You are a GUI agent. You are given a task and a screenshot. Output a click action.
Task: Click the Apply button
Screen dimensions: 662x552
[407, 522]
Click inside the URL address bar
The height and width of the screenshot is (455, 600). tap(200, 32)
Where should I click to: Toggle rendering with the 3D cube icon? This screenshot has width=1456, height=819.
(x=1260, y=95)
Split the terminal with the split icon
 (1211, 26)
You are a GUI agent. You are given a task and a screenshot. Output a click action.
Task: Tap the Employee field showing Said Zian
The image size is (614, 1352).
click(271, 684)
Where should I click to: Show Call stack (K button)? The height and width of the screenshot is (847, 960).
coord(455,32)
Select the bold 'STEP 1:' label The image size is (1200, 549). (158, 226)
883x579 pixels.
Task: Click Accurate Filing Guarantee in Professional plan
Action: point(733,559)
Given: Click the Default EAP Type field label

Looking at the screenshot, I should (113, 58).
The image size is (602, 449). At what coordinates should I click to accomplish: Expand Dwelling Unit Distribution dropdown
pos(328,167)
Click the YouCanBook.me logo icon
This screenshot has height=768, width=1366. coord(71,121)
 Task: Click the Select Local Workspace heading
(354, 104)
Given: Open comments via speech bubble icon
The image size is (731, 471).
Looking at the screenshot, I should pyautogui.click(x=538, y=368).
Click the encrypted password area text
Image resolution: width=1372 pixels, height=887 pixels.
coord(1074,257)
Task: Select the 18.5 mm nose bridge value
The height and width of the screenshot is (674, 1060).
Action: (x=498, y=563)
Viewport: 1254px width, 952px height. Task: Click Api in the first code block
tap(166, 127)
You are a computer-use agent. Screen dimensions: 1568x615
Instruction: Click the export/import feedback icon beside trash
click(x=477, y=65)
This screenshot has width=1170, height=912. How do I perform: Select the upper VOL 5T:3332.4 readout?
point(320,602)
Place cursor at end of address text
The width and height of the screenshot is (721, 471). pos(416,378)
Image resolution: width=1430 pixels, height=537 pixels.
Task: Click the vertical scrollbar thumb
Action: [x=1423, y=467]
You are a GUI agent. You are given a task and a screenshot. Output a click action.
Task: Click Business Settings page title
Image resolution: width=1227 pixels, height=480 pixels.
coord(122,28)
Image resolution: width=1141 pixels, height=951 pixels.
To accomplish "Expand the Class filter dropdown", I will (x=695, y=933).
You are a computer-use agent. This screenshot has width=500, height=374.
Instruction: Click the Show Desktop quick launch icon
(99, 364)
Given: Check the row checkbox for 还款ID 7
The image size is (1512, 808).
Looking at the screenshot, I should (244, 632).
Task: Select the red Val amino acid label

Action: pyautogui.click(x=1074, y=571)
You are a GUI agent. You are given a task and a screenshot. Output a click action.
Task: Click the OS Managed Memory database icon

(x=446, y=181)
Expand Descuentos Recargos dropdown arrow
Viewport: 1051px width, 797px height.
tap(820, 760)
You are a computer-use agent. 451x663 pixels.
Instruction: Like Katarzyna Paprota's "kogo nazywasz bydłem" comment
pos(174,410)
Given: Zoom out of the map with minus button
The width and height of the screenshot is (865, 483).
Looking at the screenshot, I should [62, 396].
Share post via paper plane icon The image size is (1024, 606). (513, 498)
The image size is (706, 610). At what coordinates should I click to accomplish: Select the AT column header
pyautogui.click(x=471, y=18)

◆ **Work to complete**:
Find the string "computer" in the entries above and return each line that holds it.

◆ **Response area**:
You are a computer-use agent. Screen dimensions: 1568x615
You are a computer-use agent. This screenshot has width=500, height=374.
You are a computer-use agent. 451x663 pixels.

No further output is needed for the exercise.